Tuesday, July 02, 2013

Quote of the Day

"Look, I'm very much in favor of tax cuts, but not with borrowed money. And the problem that we've gotten into in recent years is spending programs with borrowed money, tax cuts with borrowed money, and at the end of the day that proves disastrous. And my view is I don't think we can play subtle policy here."

(Alan Greenspan)


Jim said...

We don't need to borrow money to "Pay for" tax cuts. Just cut down on spending.

I could smoke 100 cigarettes a day, then I realise I don't earn enough money to do that. Now the government would seem to think I have 2 options,
Option 1 - ask my boss for more money in order to spend so much on cigarettes.
Option 2 - If boss says "no" Borrow money by using my visa card to pay for cigarettes.

Well what would appear to be totally unknown to government is that I actually have a 3rd option.

Option 3 - Stop smoking so many cigarettes, if I take this option then I would actually have enough left in my bank account at the end of each month to pay off a bit more from my credit card bill.

Jim said...

Suus non scientia eruca

Chris Whiteside said...

Alan Greenspan was, of course, referring to the situation in America, but the point is relevant to Britain as well, and I don't think it is in any way out of line with your comment, Jim - inyour terms he is attacking "Option 2" as unsustainable.

There are two sustainable ways to fund tax cuts. One is to cut spending: and when your government income is as far out of line with spending as that of Britain was in 2010, this has to be done.

All three candidates for Chancellor admitted when asked during a live TV debate as part of the 2010 election campaign, whether they would have imnpose cuts if elected as severe as any thing Mrs Thatcher ever did, that the answer was "Yes."

If an economy is growing fast, which sadly at the moment the British Economy is not, then the "stabilisers" will increase tax revenues even faster than the economy grows, and in this case you can cut taxes without having to cut spending.

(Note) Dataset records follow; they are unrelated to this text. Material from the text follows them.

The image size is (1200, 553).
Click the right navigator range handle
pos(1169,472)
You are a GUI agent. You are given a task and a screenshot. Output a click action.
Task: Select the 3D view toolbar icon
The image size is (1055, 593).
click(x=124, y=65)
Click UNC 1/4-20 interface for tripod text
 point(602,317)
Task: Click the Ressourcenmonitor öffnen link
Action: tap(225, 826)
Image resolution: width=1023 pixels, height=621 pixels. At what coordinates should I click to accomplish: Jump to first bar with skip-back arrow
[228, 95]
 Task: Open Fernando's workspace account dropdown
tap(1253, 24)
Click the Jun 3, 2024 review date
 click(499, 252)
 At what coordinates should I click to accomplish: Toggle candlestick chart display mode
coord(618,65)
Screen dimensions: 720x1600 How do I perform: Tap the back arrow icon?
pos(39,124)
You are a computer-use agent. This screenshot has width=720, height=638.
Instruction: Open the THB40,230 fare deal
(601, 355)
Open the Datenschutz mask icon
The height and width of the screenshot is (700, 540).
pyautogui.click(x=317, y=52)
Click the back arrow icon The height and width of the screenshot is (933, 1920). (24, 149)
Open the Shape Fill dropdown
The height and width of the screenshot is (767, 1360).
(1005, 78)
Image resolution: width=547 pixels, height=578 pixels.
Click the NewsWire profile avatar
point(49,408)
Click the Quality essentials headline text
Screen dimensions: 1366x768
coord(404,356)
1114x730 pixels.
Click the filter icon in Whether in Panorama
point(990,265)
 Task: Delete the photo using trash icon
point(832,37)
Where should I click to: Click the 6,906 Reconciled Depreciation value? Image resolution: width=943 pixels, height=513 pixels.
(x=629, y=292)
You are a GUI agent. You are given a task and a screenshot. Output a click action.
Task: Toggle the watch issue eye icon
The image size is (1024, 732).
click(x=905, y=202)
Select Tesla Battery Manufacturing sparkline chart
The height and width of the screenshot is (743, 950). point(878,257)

This does not often happen.

Jim said...

I can see that Alan Greenspan was indeed stating how "Option 2" is a really bad idea, and I agree with him.

He is saying that tax cuts can not be made (if you like part of "Option 1" because "option 2" is not a good idea.

No where does he mention "option 3" which eliminates the bad "option 2" and also allows for reduction in "option 1" i.e. a pay freeze or cut.

By using option three, then even if I do have to take a pay cut, I can manage my budget in such a way that I still spend less than I earn.

Basically "Option 3" highlights what is the "Elephant in the room" when it comes to discussions in parliament about taxation and borrowing. Questions come up like "how will you pay for a cut in fuel duty?" and the only way they seem to know is to raise the tax take in another area. The obvious answer "by spending less" never seems to come into it.

Chris Whiteside said...

I entirely agree that the option of spending less money is not considered nearly as often as it should be.

You would not believe the level of opposition we got on Copeland council, while the accounts were being sorted out and when it turned out there was a couple of million more in reserves than had been expected or was needed, when the Conservatives proposed that therefore the council did not need to put the council tax up that year.

On second thoughts, Jim, you might believe it because you know something about Copeland Borough Council, but someone who did not have that misfortune would never believe it.